**EXERCISE PROMPT:** Please edit the listing section that opens with the line containing "at (428, 740)." and closes with the line containing "The height and width of the screenshot is (500, 1028).", changing "Identify the location of" to "Find the position of" and leaving all else unchanged. Return only those lines.

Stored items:
-*-*-
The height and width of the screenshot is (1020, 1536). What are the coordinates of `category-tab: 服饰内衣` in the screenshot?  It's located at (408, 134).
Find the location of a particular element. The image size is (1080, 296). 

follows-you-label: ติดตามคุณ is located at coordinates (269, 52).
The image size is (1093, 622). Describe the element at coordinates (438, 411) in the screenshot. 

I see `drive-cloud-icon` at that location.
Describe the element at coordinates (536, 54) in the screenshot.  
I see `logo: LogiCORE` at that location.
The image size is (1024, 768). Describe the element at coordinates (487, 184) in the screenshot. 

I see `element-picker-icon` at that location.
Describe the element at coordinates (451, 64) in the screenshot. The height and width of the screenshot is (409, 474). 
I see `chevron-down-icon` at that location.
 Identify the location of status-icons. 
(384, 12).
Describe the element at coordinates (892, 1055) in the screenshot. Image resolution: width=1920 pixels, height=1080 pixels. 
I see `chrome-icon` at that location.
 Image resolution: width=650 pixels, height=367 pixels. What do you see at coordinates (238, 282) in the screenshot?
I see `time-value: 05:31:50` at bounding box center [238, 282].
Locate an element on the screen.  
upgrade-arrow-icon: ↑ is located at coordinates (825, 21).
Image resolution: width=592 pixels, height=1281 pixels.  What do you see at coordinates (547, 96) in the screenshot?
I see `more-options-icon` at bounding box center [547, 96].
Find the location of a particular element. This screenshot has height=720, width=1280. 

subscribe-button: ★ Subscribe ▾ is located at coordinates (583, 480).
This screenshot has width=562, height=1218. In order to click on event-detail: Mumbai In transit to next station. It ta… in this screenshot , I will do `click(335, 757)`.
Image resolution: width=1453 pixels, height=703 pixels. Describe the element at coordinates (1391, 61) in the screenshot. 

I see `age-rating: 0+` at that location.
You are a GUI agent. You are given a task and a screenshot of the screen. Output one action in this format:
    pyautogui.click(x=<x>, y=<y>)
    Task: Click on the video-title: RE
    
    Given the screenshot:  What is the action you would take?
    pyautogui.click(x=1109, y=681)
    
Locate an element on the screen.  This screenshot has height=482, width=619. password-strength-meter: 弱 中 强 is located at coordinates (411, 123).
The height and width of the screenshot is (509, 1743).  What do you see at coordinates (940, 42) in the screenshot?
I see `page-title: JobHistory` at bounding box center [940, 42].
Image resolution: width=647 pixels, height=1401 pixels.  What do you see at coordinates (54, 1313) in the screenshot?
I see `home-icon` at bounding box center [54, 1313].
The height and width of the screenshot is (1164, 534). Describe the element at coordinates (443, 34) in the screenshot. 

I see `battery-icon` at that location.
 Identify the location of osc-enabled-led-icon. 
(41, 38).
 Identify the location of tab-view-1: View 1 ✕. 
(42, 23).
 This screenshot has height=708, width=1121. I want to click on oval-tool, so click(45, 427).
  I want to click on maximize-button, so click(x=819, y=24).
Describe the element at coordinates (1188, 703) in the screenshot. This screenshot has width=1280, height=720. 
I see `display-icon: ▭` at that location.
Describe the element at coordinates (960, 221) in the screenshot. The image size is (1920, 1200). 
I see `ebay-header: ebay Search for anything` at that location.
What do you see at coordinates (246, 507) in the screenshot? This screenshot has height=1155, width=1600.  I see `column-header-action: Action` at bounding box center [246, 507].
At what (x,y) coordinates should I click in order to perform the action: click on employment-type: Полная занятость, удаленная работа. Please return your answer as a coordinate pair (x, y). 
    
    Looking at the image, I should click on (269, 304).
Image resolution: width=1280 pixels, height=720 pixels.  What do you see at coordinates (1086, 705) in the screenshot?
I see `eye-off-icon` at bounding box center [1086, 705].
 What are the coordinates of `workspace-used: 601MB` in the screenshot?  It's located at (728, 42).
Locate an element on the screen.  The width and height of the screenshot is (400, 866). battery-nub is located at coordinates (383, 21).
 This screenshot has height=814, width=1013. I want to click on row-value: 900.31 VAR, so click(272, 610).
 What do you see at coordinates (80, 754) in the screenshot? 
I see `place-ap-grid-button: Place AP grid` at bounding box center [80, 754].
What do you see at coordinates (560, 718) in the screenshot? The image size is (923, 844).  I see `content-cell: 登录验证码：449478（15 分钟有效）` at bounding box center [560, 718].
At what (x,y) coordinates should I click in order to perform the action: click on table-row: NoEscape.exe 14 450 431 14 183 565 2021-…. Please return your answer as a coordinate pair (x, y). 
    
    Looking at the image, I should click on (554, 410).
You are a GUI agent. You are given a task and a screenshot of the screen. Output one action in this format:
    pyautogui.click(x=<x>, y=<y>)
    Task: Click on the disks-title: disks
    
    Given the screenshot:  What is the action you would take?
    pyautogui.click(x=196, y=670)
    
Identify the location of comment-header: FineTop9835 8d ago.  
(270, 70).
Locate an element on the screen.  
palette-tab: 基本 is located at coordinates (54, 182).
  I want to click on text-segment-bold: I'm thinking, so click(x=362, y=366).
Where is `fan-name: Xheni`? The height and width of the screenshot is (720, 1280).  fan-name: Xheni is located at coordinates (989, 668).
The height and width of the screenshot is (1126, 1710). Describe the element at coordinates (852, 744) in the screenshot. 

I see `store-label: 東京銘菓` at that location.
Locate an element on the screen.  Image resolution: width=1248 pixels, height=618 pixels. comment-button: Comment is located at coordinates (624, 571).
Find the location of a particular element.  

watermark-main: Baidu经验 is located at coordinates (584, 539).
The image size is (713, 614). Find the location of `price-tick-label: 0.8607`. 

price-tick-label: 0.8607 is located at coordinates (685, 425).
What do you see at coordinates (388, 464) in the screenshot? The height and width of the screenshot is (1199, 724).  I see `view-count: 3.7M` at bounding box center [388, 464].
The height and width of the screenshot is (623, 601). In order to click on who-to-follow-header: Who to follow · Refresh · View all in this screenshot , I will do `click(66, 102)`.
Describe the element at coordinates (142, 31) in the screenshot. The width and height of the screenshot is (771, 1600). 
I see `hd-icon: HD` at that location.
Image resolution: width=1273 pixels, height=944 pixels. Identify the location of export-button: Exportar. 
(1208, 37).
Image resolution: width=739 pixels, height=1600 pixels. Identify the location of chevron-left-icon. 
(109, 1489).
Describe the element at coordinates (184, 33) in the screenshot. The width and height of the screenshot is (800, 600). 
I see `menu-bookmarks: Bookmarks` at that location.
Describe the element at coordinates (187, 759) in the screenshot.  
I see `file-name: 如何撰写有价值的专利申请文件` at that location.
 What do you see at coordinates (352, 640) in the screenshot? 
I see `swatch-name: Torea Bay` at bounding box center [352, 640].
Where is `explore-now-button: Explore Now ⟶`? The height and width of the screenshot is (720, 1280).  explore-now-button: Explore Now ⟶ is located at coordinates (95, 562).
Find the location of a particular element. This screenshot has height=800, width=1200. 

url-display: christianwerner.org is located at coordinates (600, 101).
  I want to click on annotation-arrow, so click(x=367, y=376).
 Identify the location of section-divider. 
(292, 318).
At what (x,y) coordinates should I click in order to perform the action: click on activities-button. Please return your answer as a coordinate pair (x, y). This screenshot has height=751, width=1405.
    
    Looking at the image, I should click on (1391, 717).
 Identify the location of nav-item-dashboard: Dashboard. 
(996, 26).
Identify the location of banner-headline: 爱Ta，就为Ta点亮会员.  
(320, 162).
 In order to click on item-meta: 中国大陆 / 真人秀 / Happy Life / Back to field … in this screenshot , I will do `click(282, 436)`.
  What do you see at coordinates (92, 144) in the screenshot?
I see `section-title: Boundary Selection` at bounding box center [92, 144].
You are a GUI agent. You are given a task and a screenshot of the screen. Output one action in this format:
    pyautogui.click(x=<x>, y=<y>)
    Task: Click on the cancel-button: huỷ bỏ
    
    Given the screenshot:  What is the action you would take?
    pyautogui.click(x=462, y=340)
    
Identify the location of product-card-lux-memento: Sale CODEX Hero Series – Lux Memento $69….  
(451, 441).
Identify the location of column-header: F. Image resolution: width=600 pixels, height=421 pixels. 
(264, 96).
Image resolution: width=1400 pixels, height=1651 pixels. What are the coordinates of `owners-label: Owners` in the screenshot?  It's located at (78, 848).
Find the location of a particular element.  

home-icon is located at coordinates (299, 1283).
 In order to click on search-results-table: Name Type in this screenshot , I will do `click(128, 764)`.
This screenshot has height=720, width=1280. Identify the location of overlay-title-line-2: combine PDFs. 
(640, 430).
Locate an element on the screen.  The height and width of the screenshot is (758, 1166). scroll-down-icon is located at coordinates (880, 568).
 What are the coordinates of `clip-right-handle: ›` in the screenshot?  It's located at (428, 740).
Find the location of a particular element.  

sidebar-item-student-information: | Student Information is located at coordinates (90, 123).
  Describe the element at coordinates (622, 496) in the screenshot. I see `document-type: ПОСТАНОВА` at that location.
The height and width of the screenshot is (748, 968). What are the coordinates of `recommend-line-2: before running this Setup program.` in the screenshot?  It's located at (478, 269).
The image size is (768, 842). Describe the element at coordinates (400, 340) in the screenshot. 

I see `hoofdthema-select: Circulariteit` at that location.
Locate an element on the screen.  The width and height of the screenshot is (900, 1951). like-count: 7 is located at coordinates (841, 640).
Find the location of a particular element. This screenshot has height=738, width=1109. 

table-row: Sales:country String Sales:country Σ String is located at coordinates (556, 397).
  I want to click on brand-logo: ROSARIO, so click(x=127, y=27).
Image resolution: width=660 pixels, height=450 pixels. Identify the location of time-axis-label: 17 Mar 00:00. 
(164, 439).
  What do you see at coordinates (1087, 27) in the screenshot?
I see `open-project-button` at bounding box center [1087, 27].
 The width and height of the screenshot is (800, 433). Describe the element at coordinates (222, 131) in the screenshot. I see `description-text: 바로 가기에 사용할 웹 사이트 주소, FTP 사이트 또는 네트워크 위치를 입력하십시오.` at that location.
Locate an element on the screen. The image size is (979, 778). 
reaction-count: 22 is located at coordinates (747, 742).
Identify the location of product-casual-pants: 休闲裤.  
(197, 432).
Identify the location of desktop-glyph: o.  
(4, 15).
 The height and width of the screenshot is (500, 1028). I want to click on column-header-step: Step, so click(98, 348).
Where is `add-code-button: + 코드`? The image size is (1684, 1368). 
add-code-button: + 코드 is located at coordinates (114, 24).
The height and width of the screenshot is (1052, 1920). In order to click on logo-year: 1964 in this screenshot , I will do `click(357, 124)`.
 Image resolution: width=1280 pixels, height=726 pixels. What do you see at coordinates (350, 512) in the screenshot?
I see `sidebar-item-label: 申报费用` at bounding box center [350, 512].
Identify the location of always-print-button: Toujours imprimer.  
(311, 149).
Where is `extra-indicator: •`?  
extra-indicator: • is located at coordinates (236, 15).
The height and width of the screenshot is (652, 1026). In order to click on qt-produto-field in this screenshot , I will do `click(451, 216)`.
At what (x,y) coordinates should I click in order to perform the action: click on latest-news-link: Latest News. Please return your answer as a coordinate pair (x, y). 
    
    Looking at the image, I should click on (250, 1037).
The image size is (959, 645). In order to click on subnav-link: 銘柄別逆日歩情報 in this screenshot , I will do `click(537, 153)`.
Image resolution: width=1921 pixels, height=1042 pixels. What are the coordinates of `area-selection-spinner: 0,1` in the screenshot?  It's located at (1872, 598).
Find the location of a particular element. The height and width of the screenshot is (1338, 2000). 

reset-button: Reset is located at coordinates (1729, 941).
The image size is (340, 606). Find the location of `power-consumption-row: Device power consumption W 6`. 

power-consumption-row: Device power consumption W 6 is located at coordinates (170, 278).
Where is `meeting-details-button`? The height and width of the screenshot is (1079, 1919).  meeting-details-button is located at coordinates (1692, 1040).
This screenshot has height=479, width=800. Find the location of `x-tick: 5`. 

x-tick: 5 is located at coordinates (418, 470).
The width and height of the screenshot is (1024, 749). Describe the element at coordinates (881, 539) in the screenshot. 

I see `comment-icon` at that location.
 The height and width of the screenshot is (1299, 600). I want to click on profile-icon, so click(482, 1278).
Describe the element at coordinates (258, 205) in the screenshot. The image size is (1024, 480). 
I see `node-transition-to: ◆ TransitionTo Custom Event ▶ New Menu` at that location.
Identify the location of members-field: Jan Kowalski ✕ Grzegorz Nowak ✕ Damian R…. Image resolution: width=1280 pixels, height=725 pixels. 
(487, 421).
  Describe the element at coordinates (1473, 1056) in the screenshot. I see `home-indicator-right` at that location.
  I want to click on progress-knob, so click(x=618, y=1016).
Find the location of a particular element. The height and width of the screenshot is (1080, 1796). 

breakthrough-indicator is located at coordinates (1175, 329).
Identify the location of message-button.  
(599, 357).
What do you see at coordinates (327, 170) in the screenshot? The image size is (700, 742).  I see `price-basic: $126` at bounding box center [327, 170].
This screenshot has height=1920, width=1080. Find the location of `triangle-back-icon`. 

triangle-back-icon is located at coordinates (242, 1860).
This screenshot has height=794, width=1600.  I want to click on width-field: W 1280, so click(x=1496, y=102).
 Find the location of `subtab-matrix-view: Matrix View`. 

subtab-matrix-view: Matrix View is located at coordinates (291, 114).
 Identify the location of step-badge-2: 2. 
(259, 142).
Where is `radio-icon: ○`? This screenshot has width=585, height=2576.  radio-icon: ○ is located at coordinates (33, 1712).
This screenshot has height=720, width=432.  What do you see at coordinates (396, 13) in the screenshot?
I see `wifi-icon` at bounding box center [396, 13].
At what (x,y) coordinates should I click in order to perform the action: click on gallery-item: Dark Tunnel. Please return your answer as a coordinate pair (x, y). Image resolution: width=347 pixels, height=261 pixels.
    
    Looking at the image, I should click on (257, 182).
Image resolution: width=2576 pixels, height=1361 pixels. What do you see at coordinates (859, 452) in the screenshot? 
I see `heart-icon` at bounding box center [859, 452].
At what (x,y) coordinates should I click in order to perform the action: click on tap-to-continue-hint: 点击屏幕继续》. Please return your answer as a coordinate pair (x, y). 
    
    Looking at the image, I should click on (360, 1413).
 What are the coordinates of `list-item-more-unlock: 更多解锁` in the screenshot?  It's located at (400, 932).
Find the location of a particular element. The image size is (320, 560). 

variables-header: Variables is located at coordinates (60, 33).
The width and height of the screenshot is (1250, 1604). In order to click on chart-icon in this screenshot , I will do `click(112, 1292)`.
-*-*-
**RESULT OF THIS TASK:**
 What are the coordinates of `clip-right-handle: ›` in the screenshot?  It's located at (428, 740).
Find the location of a particular element.  

sidebar-item-student-information: | Student Information is located at coordinates (90, 123).
  Describe the element at coordinates (622, 496) in the screenshot. I see `document-type: ПОСТАНОВА` at that location.
The height and width of the screenshot is (748, 968). What are the coordinates of `recommend-line-2: before running this Setup program.` in the screenshot?  It's located at (478, 269).
The image size is (768, 842). Describe the element at coordinates (400, 340) in the screenshot. 

I see `hoofdthema-select: Circulariteit` at that location.
Locate an element on the screen.  The width and height of the screenshot is (900, 1951). like-count: 7 is located at coordinates (841, 640).
Find the location of a particular element. This screenshot has height=738, width=1109. 

table-row: Sales:country String Sales:country Σ String is located at coordinates (556, 397).
  I want to click on brand-logo: ROSARIO, so click(x=127, y=27).
Image resolution: width=660 pixels, height=450 pixels. Find the position of time-axis-label: 17 Mar 00:00. 
(164, 439).
  What do you see at coordinates (1087, 27) in the screenshot?
I see `open-project-button` at bounding box center [1087, 27].
 The width and height of the screenshot is (800, 433). Describe the element at coordinates (222, 131) in the screenshot. I see `description-text: 바로 가기에 사용할 웹 사이트 주소, FTP 사이트 또는 네트워크 위치를 입력하십시오.` at that location.
Locate an element on the screen. The image size is (979, 778). 
reaction-count: 22 is located at coordinates (747, 742).
Find the position of product-casual-pants: 休闲裤.  
(197, 432).
Find the position of desktop-glyph: o.  
(4, 15).
 The height and width of the screenshot is (500, 1028). I want to click on column-header-step: Step, so click(98, 348).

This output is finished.